▸ What to work on
[1] Print the passage on calls for a national anti-racism strategy word for word, everything from "Osmond Chiu, a" down to "intimidation and spitting.".
[2] In the passage on calls for a national anti-racism strategy, which areas does the letter say racism should be combated in?

▸ Given text
◆ ◆ ◆

“We need to come up with a strategy both broad and specific to combat racism wherever it is manifest, whether in policing, health care, housing, education or employment,” the letter, also signed by the Australian Council of Social Service, Amnesty International, and Reconciliation Australia, says.
“We are ready and willing to assist in building this strategy. With your bipartisan leadership, we are confident in our collective ability to create a blueprint for change,” it adds.
FECCA chief executive Mohammad Al-Khafaji said a coalition of ethnic groups, Indigenous Australian organisations and Asian-Australian organisations were calling for the strategy in the context of coronavirus tensions and a rising Black Lives Matter movement.
“We’ve seen people affected by racism during COVID-19 and have also seen the effects of racism now with the Black Lives Matter movement,” Mr Al-Khafaji said. “We’ve acknowledged that racism exists, now let’s come together and figure out what this strategy would look like.”
Osmond Chiu, a fellow at progressive thinktank Per Capita, who is co-authoring the leading survey on racist incidents against Asian-Australians in collaboration with Asian Australian Alliance and Being Asian Australian, said a strategy was needed to pre-empt new events from feeding off underlying racism.
“It’s clear that despite how we might like to think, racism still is an issue in Austalia and we actually need to counter it – otherwise we will just be constantly reactive, which isn’t good,” he said.
Mr Chiu’s survey has so far found roughly 90 per cent of the 386 racist incidents included were not reported to the police. Common incidents include abuse, physical intimidation and spitting.

◆ ◆ ◆

▸ Given entries

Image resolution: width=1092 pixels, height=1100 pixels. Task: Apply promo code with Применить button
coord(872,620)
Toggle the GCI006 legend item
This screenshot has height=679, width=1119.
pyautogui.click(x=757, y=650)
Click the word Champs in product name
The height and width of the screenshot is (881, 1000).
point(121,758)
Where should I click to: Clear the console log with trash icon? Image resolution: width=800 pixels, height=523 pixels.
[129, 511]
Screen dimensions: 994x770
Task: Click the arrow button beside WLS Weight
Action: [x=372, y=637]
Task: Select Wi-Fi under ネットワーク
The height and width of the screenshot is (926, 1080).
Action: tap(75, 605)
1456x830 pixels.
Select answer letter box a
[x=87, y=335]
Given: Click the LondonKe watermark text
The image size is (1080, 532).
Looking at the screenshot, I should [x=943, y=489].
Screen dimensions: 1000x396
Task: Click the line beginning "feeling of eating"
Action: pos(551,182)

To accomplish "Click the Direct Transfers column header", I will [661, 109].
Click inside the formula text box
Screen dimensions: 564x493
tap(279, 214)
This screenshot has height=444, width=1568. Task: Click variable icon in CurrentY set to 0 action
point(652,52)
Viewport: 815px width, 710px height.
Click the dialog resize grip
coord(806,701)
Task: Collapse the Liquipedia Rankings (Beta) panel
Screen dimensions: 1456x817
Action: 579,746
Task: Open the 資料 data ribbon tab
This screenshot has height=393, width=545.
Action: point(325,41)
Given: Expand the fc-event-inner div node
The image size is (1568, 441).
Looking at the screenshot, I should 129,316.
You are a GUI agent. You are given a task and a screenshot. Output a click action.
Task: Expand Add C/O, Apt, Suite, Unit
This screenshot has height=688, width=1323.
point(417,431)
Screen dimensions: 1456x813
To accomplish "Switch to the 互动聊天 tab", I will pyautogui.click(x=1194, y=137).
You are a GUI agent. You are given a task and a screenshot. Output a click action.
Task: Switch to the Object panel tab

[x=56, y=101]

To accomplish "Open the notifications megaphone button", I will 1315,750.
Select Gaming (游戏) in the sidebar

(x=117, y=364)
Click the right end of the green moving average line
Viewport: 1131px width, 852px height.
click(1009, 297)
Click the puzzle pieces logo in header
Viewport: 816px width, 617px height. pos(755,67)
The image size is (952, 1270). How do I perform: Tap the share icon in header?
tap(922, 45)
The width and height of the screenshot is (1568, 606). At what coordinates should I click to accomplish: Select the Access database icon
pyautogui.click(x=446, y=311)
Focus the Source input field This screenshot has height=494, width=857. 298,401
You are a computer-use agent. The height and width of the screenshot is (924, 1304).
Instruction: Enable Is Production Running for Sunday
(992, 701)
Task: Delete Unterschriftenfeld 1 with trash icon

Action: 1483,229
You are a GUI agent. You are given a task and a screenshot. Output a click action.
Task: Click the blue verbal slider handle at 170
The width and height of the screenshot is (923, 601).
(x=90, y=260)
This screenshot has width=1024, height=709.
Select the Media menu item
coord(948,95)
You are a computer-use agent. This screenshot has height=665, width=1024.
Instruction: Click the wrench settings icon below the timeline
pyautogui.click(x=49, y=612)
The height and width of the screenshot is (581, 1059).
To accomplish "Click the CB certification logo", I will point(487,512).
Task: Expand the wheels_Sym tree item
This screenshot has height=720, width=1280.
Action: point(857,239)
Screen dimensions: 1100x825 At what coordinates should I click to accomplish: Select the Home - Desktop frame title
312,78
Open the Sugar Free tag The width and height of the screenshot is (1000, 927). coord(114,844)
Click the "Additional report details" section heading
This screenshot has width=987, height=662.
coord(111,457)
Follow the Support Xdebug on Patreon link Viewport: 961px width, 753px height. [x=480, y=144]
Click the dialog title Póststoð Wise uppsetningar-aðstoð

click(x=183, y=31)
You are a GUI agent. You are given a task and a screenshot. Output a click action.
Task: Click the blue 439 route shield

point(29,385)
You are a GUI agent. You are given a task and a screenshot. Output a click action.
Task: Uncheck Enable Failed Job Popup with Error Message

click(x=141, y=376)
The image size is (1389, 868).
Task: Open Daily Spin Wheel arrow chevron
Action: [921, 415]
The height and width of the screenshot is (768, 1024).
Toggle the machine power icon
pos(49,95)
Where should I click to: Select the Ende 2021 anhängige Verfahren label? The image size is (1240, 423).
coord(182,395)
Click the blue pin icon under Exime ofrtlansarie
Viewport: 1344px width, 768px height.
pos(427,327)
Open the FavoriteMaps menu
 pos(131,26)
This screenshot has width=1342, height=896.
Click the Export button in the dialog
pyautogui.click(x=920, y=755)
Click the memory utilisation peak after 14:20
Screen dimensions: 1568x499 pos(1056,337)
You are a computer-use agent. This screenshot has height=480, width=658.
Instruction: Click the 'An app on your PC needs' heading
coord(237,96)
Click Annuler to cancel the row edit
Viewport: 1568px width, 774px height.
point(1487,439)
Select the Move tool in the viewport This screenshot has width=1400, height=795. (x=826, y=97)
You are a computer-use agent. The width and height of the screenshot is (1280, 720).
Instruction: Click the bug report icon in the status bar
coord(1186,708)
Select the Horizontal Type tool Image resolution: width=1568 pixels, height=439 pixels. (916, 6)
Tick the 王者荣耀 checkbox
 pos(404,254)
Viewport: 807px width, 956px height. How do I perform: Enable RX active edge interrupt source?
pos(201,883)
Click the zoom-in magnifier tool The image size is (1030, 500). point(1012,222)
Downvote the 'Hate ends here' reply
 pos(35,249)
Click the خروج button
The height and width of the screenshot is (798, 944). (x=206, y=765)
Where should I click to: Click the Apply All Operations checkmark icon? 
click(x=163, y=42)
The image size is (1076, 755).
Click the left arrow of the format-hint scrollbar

◆ ◆ ◆

▸ Solutions to the tasks
[1]
Osmond Chiu, a fellow at progressive thinktank Per Capita, who is co-authoring the leading survey on racist incidents against Asian-Australians in collaboration with Asian Australian Alliance and Being Asian Australian, said a strategy was needed to pre-empt new events from feeding off underlying racism.
“It’s clear that despite how we might like to think, racism still is an issue in Austalia and we actually need to counter it – otherwise we will just be constantly reactive, which isn’t good,” he said.
Mr Chiu’s survey has so far found roughly 90 per cent of the 386 racist incidents included were not reported to the police. Common incidents include abuse, physical intimidation and spitting.

[2]
- policing
- health care
- housing
- education
- employment